Dataset entries

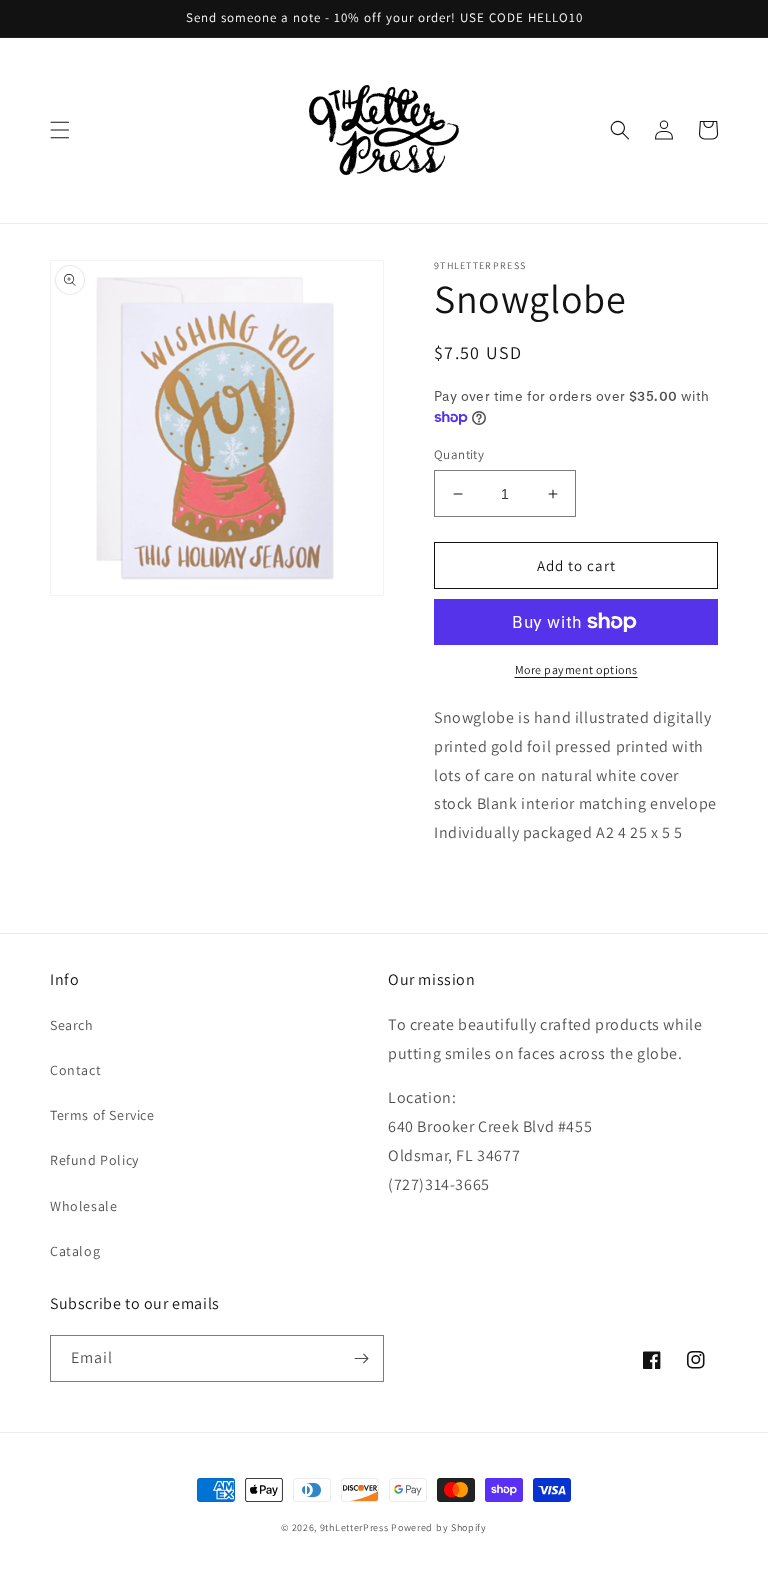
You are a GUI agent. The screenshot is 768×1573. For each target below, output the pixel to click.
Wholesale (83, 1206)
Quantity (459, 454)
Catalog (75, 1251)
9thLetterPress (354, 1527)
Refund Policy (94, 1160)
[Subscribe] (361, 1358)
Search (72, 1025)
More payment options (576, 669)
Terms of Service (102, 1115)
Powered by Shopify (439, 1527)
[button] (60, 130)
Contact (75, 1070)
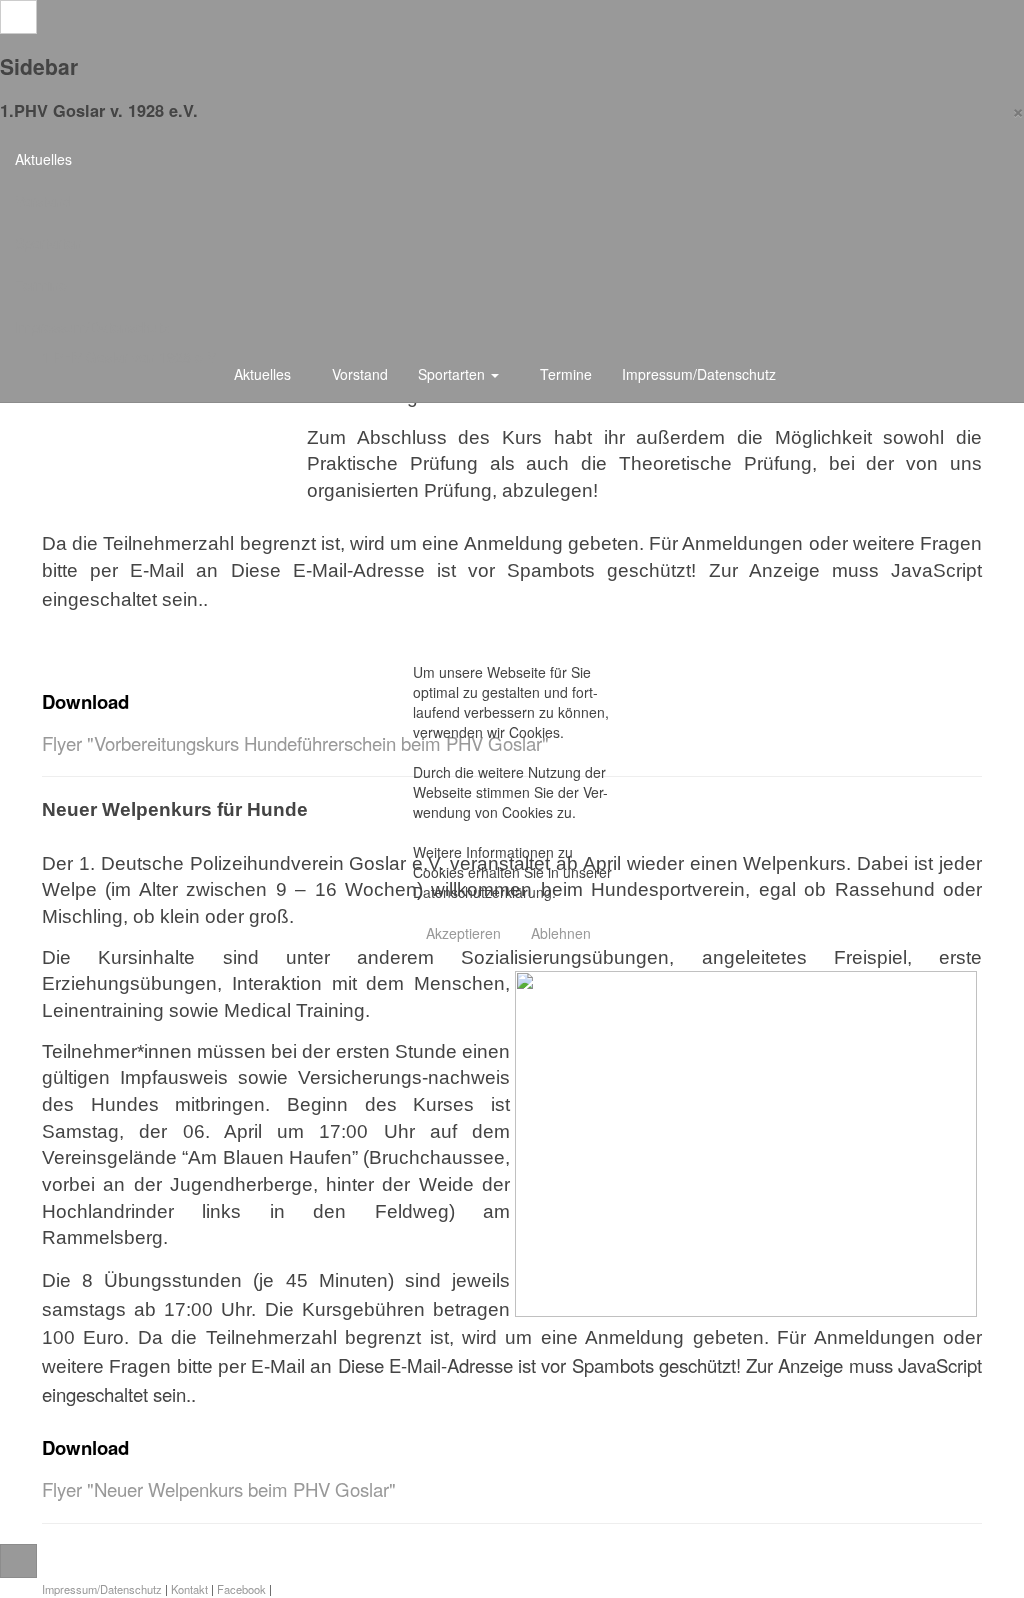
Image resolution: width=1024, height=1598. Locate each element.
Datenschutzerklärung (482, 892)
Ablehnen (561, 933)
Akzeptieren (463, 933)
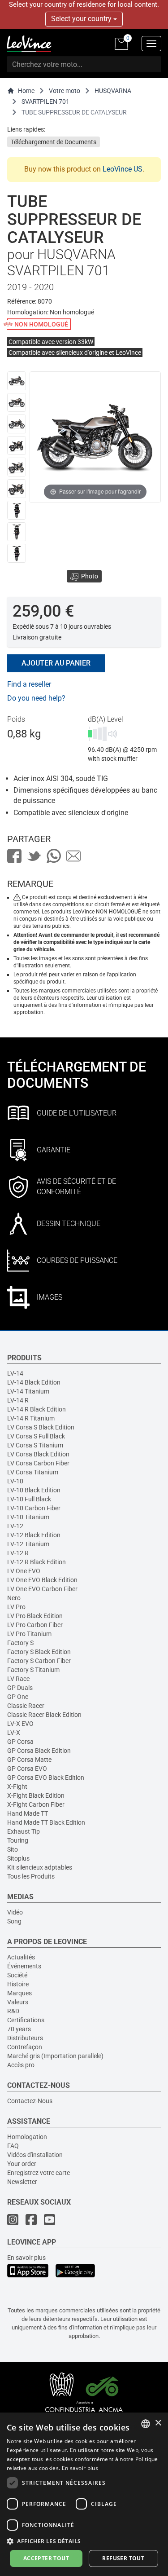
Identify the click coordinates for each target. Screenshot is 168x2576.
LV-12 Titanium (28, 1544)
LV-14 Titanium (28, 1391)
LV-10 (15, 1481)
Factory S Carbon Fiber (39, 1660)
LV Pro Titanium (29, 1633)
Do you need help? (36, 698)
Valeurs (17, 2002)
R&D (13, 2011)
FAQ (13, 2145)
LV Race (18, 1678)
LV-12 (15, 1526)
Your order (21, 2163)
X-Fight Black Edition (36, 1795)
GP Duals (20, 1687)
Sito (12, 1849)
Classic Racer (25, 1705)
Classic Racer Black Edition (44, 1714)
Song (14, 1921)
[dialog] (84, 2494)
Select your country (82, 18)
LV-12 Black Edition (33, 1535)
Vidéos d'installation (35, 2154)
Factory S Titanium (33, 1669)
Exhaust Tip (23, 1831)
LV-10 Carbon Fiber (33, 1508)
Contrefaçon (24, 2047)
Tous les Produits (31, 1876)
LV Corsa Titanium (32, 1472)
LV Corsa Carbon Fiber (38, 1463)
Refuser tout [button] (123, 2558)
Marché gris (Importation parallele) (55, 2056)
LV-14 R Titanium (31, 1418)
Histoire (18, 1984)
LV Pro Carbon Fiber (35, 1624)
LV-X (13, 1732)
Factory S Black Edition (39, 1651)
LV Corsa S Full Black (36, 1436)
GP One (17, 1696)
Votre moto (64, 90)
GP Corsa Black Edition (39, 1750)
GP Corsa (20, 1741)
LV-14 (15, 1373)
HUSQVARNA (113, 90)
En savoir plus (26, 2257)
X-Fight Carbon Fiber (36, 1804)
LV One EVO (23, 1571)
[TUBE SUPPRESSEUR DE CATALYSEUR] (16, 380)
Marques (19, 1993)
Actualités (21, 1957)
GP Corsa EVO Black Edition (45, 1777)
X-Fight (17, 1786)
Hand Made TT (27, 1813)
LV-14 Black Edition (33, 1382)
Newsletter (22, 2181)
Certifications (25, 2020)
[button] (84, 2541)
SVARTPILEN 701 (45, 101)
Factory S (20, 1642)
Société (17, 1975)
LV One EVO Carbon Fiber (42, 1588)
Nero (14, 1597)
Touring (17, 1840)
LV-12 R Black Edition (36, 1562)
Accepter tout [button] (46, 2558)
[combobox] (145, 2423)
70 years (19, 2029)
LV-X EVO (20, 1723)
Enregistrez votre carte (38, 2172)
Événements (24, 1966)
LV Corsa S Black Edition (40, 1427)
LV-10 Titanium (28, 1517)
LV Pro (16, 1606)
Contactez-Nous (29, 2100)
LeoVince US (122, 169)
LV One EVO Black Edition (42, 1580)
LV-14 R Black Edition (36, 1409)
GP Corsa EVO (27, 1768)
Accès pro (20, 2065)
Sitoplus (18, 1858)
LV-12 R (18, 1553)
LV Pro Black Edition (35, 1615)
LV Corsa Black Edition (38, 1454)
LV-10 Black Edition (33, 1490)
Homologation (27, 2136)
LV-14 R (18, 1400)
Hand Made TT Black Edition (46, 1822)
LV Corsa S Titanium (35, 1445)
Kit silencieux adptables (39, 1867)
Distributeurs (25, 2038)
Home (26, 90)
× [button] (158, 2423)
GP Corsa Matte (29, 1759)
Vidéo (15, 1912)
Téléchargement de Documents (53, 142)
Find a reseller (29, 684)
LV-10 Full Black (29, 1499)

The task → Make an exact copy of every entry above, but keep the pictures out of it.

Exercise result →
You are a GUI agent. The screenshot is 768×1573. For each target below, output the pixel to click.
Wholesale (83, 1206)
Quantity (459, 454)
Catalog (75, 1251)
9thLetterPress (354, 1527)
Refund Policy (94, 1160)
[Subscribe] (361, 1358)
Search (72, 1025)
More payment options (576, 669)
Terms of Service (102, 1115)
Powered by Shopify (439, 1527)
[button] (60, 130)
Contact (75, 1070)
Image resolution: width=1024, height=1598. Locate each element.
Datenschutzerklärung (482, 892)
Ablehnen (561, 933)
Akzeptieren (463, 933)
Identify the click coordinates for each target. Screenshot is 168x2576.
LV-12 Titanium (28, 1544)
LV-14 Titanium (28, 1391)
LV-10 (15, 1481)
Factory S Carbon Fiber (39, 1660)
LV Pro Titanium (29, 1633)
Do you need help? (36, 698)
Valeurs (17, 2002)
R&D (13, 2011)
FAQ (13, 2145)
LV Race (18, 1678)
LV-12 (15, 1526)
Your order (21, 2163)
X-Fight Black Edition (36, 1795)
GP Duals (20, 1687)
Sito (12, 1849)
Classic Racer (25, 1705)
Classic Racer Black Edition (44, 1714)
Song (14, 1921)
[dialog] (84, 2494)
Select your country (82, 18)
LV-12 Black Edition (33, 1535)
Vidéos d'installation (35, 2154)
Factory S Titanium (33, 1669)
Exhaust Tip (23, 1831)
LV-10 Carbon Fiber (33, 1508)
Contrefaçon (24, 2047)
Tous les Produits (31, 1876)
LV Corsa Titanium (32, 1472)
LV Corsa Carbon Fiber (38, 1463)
Refuser tout [button] (123, 2558)
Marché gris (Importation parallele) (55, 2056)
LV-14 R Titanium (31, 1418)
Histoire (18, 1984)
LV Pro Carbon Fiber (35, 1624)
LV-X (13, 1732)
Factory S Black Edition (39, 1651)
LV Corsa S Full Black (36, 1436)
GP One (17, 1696)
Votre moto (64, 90)
GP Corsa Black Edition (39, 1750)
GP Corsa (20, 1741)
LV-14 (15, 1373)
HUSQVARNA (113, 90)
En savoir plus (26, 2257)
X-Fight Carbon Fiber (36, 1804)
LV One EVO (23, 1571)
[TUBE SUPPRESSEUR DE CATALYSEUR] (16, 380)
Marques (19, 1993)
Actualités (21, 1957)
GP Corsa EVO Black Edition (45, 1777)
X-Fight (17, 1786)
Hand Made TT (27, 1813)
LV-14 Black Edition (33, 1382)
Newsletter (22, 2181)
Certifications (25, 2020)
[button] (84, 2541)
SVARTPILEN 701 (45, 101)
Factory S (20, 1642)
Société (17, 1975)
LV One EVO Carbon Fiber (42, 1588)
Nero (14, 1597)
Touring (17, 1840)
LV-12 R Black Edition (36, 1562)
Accepter tout [button] (46, 2558)
[combobox] (145, 2423)
70 years (19, 2029)
LV-X EVO (20, 1723)
Enregistrez votre carte (38, 2172)
Événements (24, 1966)
LV Corsa S Black Edition (40, 1427)
LV-10 Titanium (28, 1517)
LV Pro (16, 1606)
Contactez-Nous (29, 2100)
LeoVince US (122, 169)
LV One EVO Black Edition (42, 1580)
LV-14 R Black Edition (36, 1409)
GP Corsa EVO (27, 1768)
Accès pro (20, 2065)
Sitoplus (18, 1858)
LV-12 R (18, 1553)
LV Pro Black Edition (35, 1615)
LV Corsa Black Edition (38, 1454)
LV-10 Black Edition (33, 1490)
Homologation (27, 2136)
LV-14 R (18, 1400)
Hand Made TT Black Edition (46, 1822)
LV Corsa S Titanium (35, 1445)
Kit silencieux adptables (39, 1867)
Distributeurs (25, 2038)
Home (26, 90)
× [button] (158, 2423)
GP Corsa Matte (29, 1759)
Vidéo (15, 1912)
Téléchargement de Documents (53, 142)
Find a reseller (29, 684)
LV-10 Full Black (29, 1499)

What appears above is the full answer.